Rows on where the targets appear
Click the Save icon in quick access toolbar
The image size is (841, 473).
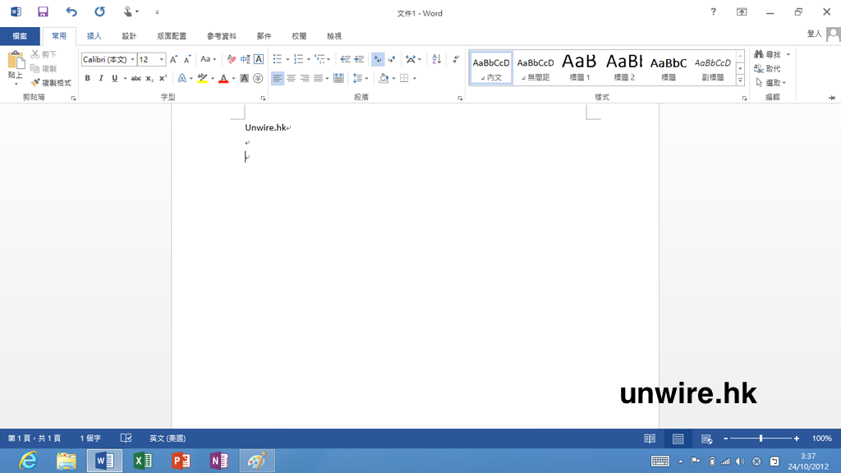point(43,11)
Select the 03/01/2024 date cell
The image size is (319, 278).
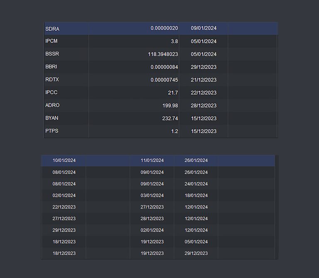pos(152,195)
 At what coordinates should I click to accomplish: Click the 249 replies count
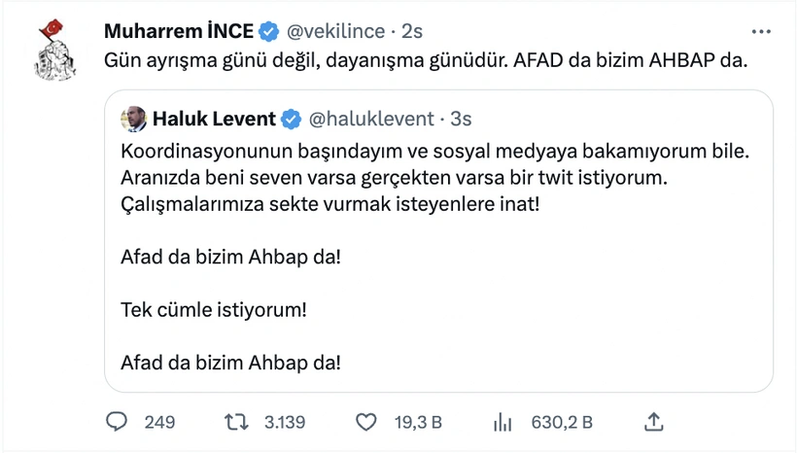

■ **DESCRIPTION OF THE TASK**:
Write out every line of the material above word for word, leaving the pictures out.

■ **TASK ANSWER**:
Click the Save icon in quick access toolbar
The image size is (841, 473).
point(43,11)
Select the 03/01/2024 date cell
The image size is (319, 278).
pos(152,195)
 At what coordinates should I click to accomplish: Click the 249 replies count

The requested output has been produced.